Method 2: (Effective but a little Complex Approach)
The approach discussed in this post is similar to method 2 of equal the size post. The basic idea is same, we find the median of two arrays and compare the medians to discard almost half of the elements in both arrays. Since the number of elements may differ here, there are many base cases that need to be handled separately. Before we proceed to complete solution, let us first talk about all base cases.

Let the two arrays be A[N] and B[M]. In the following explanation, it is assumed that N is smaller than or equal to M.

Base cases:
The smaller array has only one element
Case 0: N = 0, M = 2
Case 1: N = 1, M = 1.
Case 2: N = 1, M is odd
Case 3: N = 1, M is even
The smaller array has only two elements
Case 4: N = 2, M = 2
Case 5: N = 2, M is odd
Case 6: N = 2, M is even

Case 0: There are no elements in first array, return median of second array. If second array is also empty, return -1.

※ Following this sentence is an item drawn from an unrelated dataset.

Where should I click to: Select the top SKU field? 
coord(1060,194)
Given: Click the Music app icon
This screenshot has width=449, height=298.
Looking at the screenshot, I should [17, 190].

Case 1: There is only one element in both arrays, so output the average of A[0] and B[0].

Case 2: N = 1, M is odd
Let B[5] = {5, 10, 12, 15, 20}
First find the middle element of B[], which is 12 for above array. There are following 4 sub-cases.
2.1 If A[0] is smaller than 10, the median is average of 10 and 12.
2.2 If A[0] lies between 10 and 12, the median is average of A[0] and 12.
2.3 If A[0] lies between 12 and 15, the median is average of 12 and A[0].
2.4 If A[0] is greater than 15, the median is average of 12 and 15.
In all the sub-cases, we find that 12 is fixed. So, we need to find the median of B[ M / 2 – 1 ], B[ M / 2 + 1], A[ 0 ] and take its average with B[ M / 2 ].

Case 3: N = 1, M is even
Let B[4] = {5, 10, 12, 15}
First find the middle items in B[], which are 10 and 12 in above example. There are following 3 sub-cases.
3.1 If A[0] is smaller than 10, the median is 10.
3.2 If A[0] lies between 10 and 12, the median is A[0].
3.3 If A[0] is greater than 12, the median is 12.
So, in this case, find the median of three elements B[ M / 2 – 1 ], B[ M / 2] and A[ 0 ].

Case 4: N = 2, M = 2
There are four elements in total. So we find the median of 4 elements.

Case 5: N = 2, M is odd
Let B[5] = {5, 10, 12, 15, 20}
The median is given by median of following three elements: B[M/2], max(A[0], B[M/2 – 1]), min(A[1], B[M/2 + 1]).

Case 6: N = 2, M is even
Let B[4] = {5, 10, 12, 15}
The median is given by median of following four elements: B[M/2], B[M/2 – 1], max(A[0], B[M/2 – 2]), min(A[1], B[M/2 + 1])



Remaining Cases:
Once we have handled the above base cases, following is the remaining process.
1) Find the middle item of A[] and middle item of B[].
…..1.1) If the middle item of A[] is greater than middle item of B[], ignore the last half of A[], let length of ignored part is idx. Also, cut down B[] by idx from the start.
…..1.2) else, ignore the first half of A[], let length of ignored part is idx. Also, cut down B[] by idx from the last.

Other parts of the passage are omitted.